В этом же письме, замечает Левинг, «следует коронная набоковская декларация, позже неоднократно повторенная в интервью, но сформулированная, по-видимому, задолго до письма к школьному другу: „Я ничего не понимаю в политике; ею руководят ныне либо благонамеренные тупицы, либо лукавые подлецы“».
В 1967 году писатель собирался провести с женой часть августа во Французских Альпах, но отказался от заказанных номеров в гостинице в знак протеста против политики Франции на Ближнем Востоке в период Шестидневной войны. Можно себе представить изумление администрации, извещенной о мотивации своего несостоявшегося постояльца. Триумф еврейского оружия Набоков отметил поздравлением своему хайфскому другу: «…всей душой глубоко и тревожно был с тобой во время последних событий, а теперь ликую, приветствуя дивную победу Израиля».
Еще один забавный эпизод этой увлекательной публикации. Самуил Розов был одним из отцов «Лиги за отмену религиозного диктата в Израиле». И Набоков в 60-е годы в знак дружбы и поддержки его гражданской позиции выслал ему «чечик» на 50 долларов — анонимное пожертвование («говорю „анонимное“, потому что из принципа не состою членом ни одного клуба, ни одного общества, ни одной организации»).
И в Садах Сахарова — правозащитном месте журнала — Набоков оказывается из главных героев. Владимир Гершович рассказывает историю, как в апреле 1974 года в Иерусалиме на квартире ныне покойного профессора Шломо Пинеса собираются люди, желавшие как-то помочь томящемуся в советских узах Владимиру Буковскому, в тот момент брошенному в штрафной изолятор, где он держал голодовку.
Пинес был человек яркий, с большой географией в биографии (что свойственно многим людям его поколения), переводчик Маймонида, специалист по средневековой еврейской философии и мистике и раннему христианству.
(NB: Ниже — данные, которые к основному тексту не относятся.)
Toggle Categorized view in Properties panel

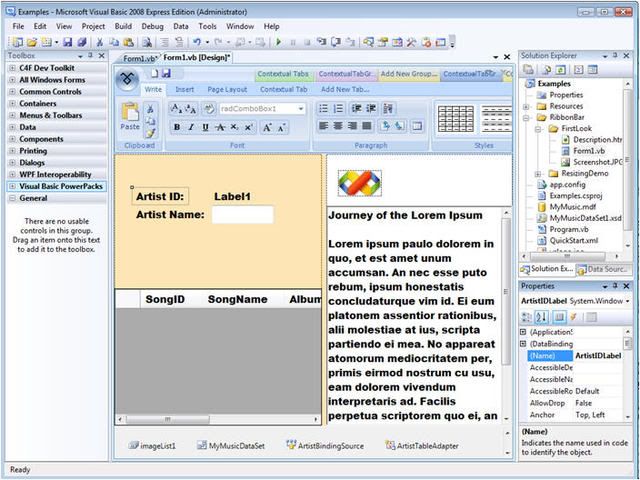pyautogui.click(x=527, y=317)
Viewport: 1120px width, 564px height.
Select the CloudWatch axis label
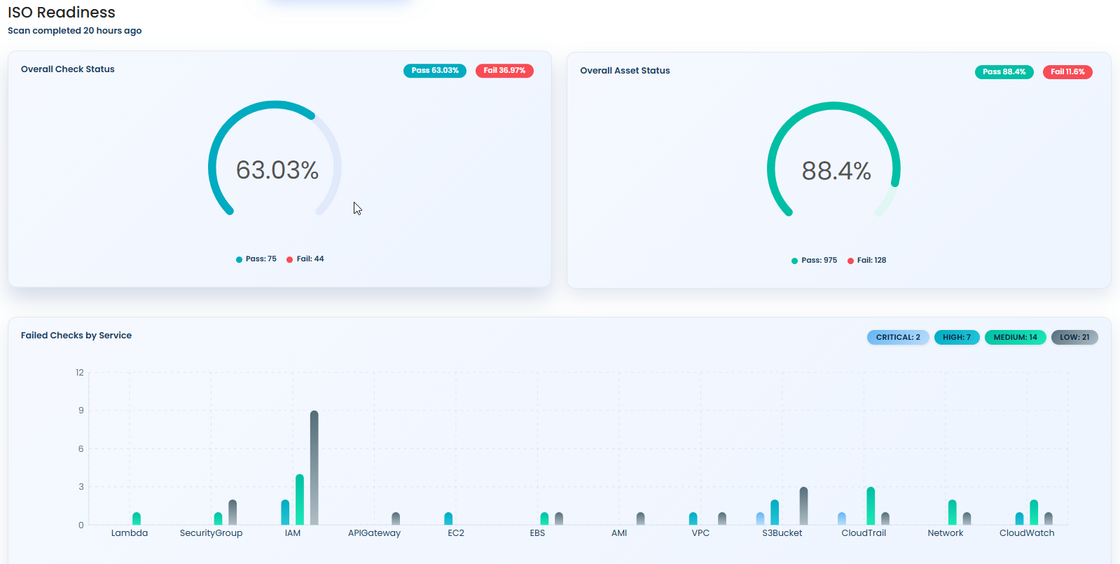[x=1027, y=534]
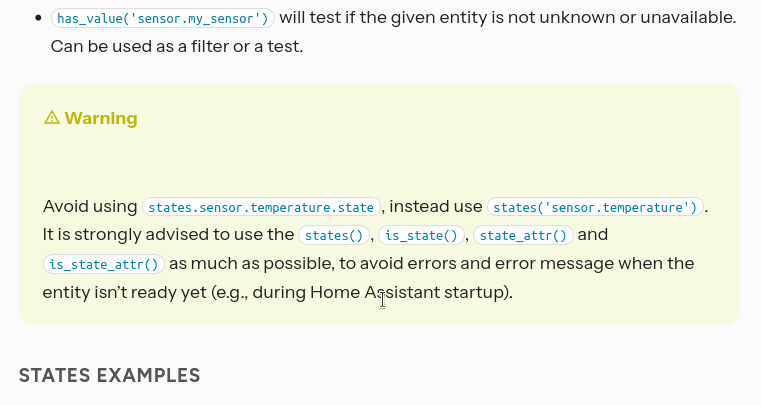Click the STATES EXAMPLES heading

[x=110, y=376]
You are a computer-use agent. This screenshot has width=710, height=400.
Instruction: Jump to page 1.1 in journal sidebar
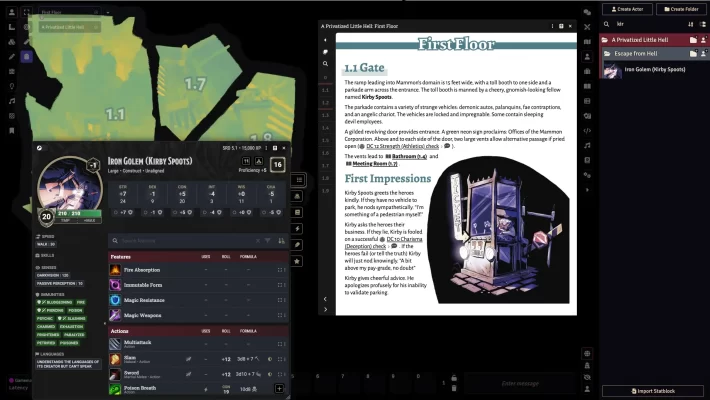point(325,89)
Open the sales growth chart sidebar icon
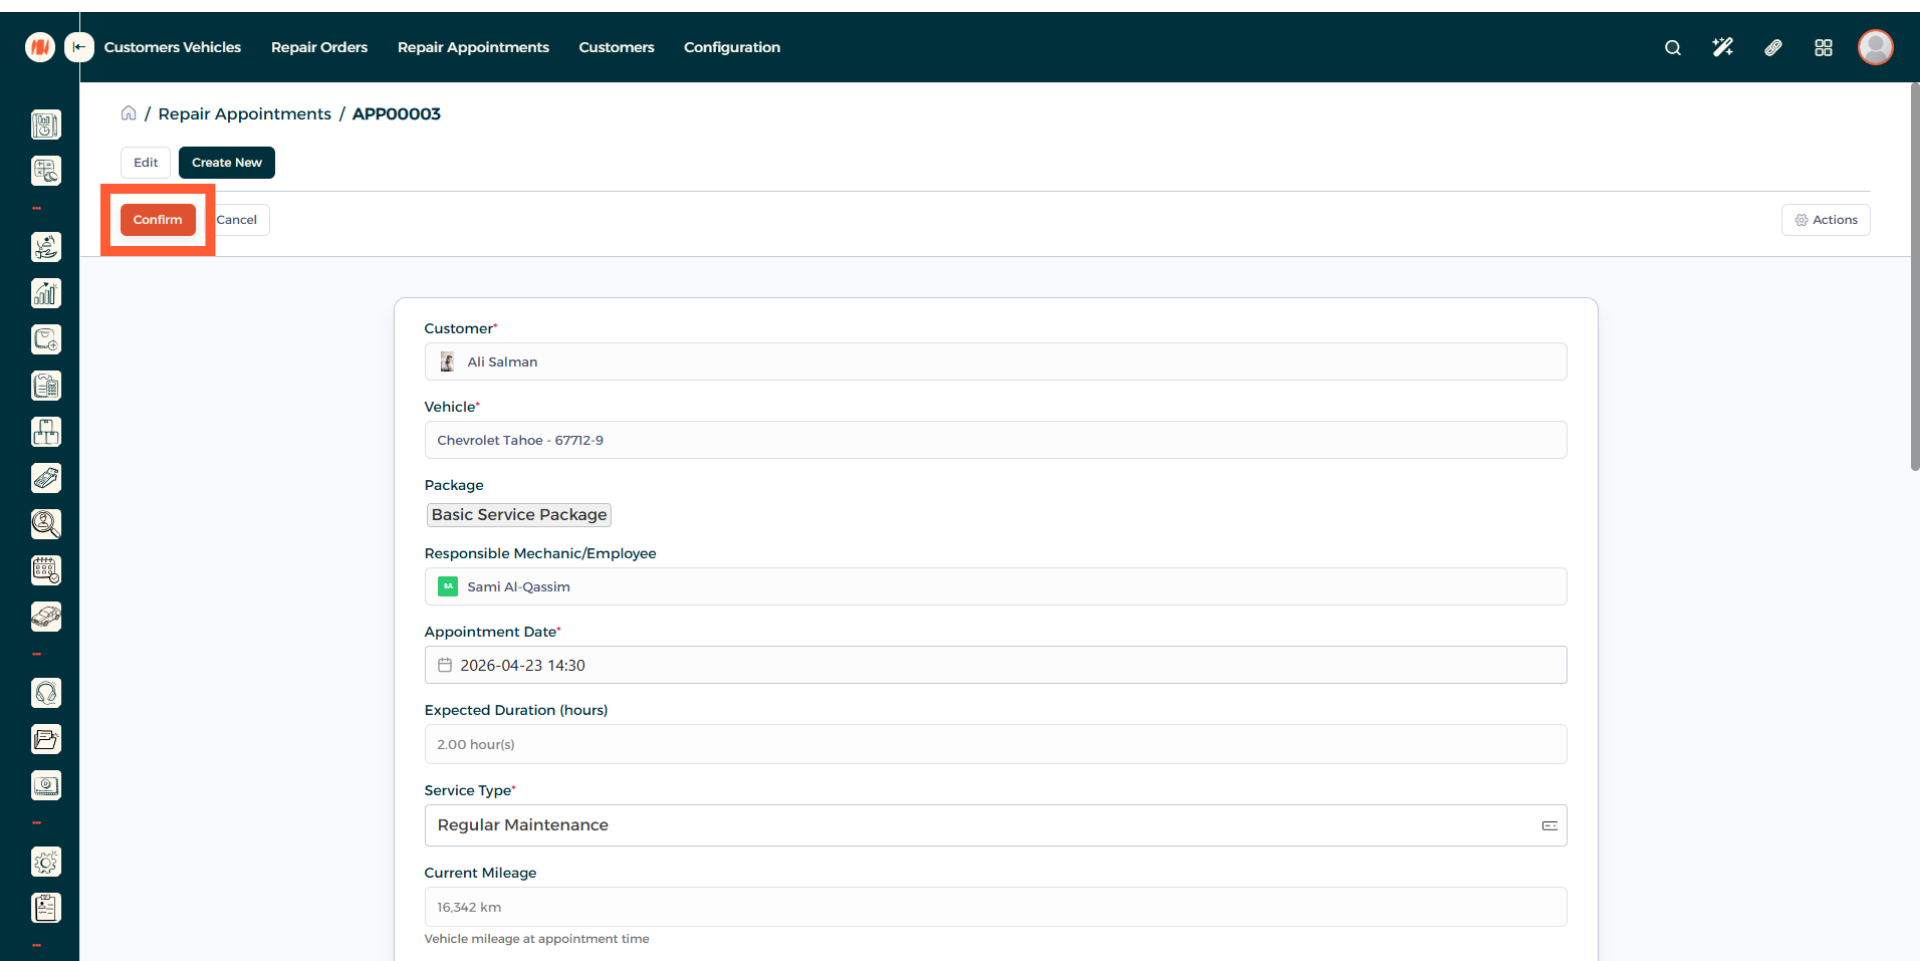This screenshot has width=1920, height=961. 46,293
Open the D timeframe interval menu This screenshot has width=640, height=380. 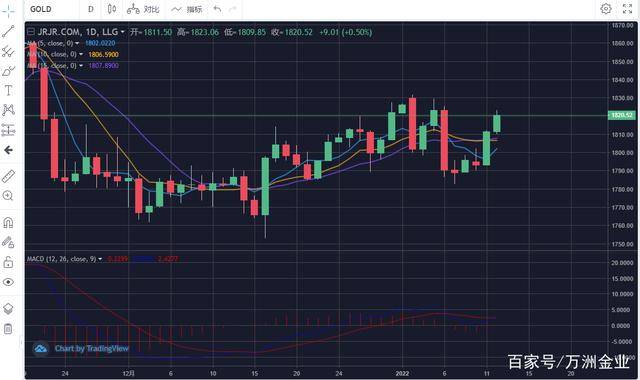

Один из предложенных планов спасения Буковского поражает воображение:
«Надо найти путь к Пеле… и пусть этот Пеле перед матчем на весь стадион крикнет: „Свободу Буковскому!“ И тогда все болельщики узнают имя Буковского, и советской власти, по понятным причинам, ничего не останется делать — только освобождать». Но поскольку непонятно было, с какого боку подкатиться к «этому» Пеле, возник проект обращения к Набокову ничуть не менее фантастический. Однако же письмо, в котором имя Владимир (Набоков, Буковский, тюрьма и централ) многообразно повторялось, было заговорщиками отправлено.
Вопреки кажущейся безнадежности проекта он удался. Приводится ответное письмо Веры Набоковой, написанное по просьбе мужа, с орфографией, включающей давно уже археологические «i», отвердевающие на концах завершенных согласными слов «ъ» да не обитающие в моей клавиатуре яти. В конце концов произошло чудо: мэтр опубликовал в «The Observer» краткое воззвание «Help!» в защиту Буковского. Заслуживает внимания очень набоковская характеристика советских вождей как существ, «лишенных всякого воображения».
На «Улице Жаботинского» ожидаешь встречи с сионизмом, и это ожидание оправдывается, но в совершенно неожиданном изводе: во вполне академической статье Владимира Хазана с вполне академическим названием «Из истории национальной библиотеки в Иерусалиме» речь идет об одном из проектов комплектации библиотеки в конце 50-х годов, инициатором которого был парижанин, участник Сопротивления («резистанса»), чудом избежавший рук гестапо, Яков Борисович Рабинович. Кстати сказать, масон, как и почти все его окружение, задействованное в этом благотворительном проекте. Так сказать, жидомасонский заговор в действии.
«Национальная, она же Университетская, библиотека Израиля… как и всякое крупное книгохранилище, — мир, хранящий бессчетное число неразгаданных тайн, былей, походящих на миф, и мифов, неотделимых от были. Словом, духовный космос, в котором большая история и частная человеческая жизнь образуют необычайно плотную человеческую гравитацию». Вот начало статьи, наполненной десятками ярких персонажей, сюжетов и судеб.
Руководство библиотеки просит расположенного помочь Рабиновича выслать книги Бердяева, Лосского, Зеньковского, Мочульского, Ильина (Владимира, а не боготворимого теперь в России Ивана), Ремизова, Федотова, Шмелева — тот высылает, и за книгами сразу же выстраивается очередь.
Интересная деталь: состоящий в переписке с Рабиновичем заместитель директора библиотеки доктор Йоэль просит своего корреспондента перейти на французский — сам он недостаточно хорошо владеет русским, а с русскоязычными сотрудниками тоже не густо. Как же с тех пор изменился израильский культурный пейзаж!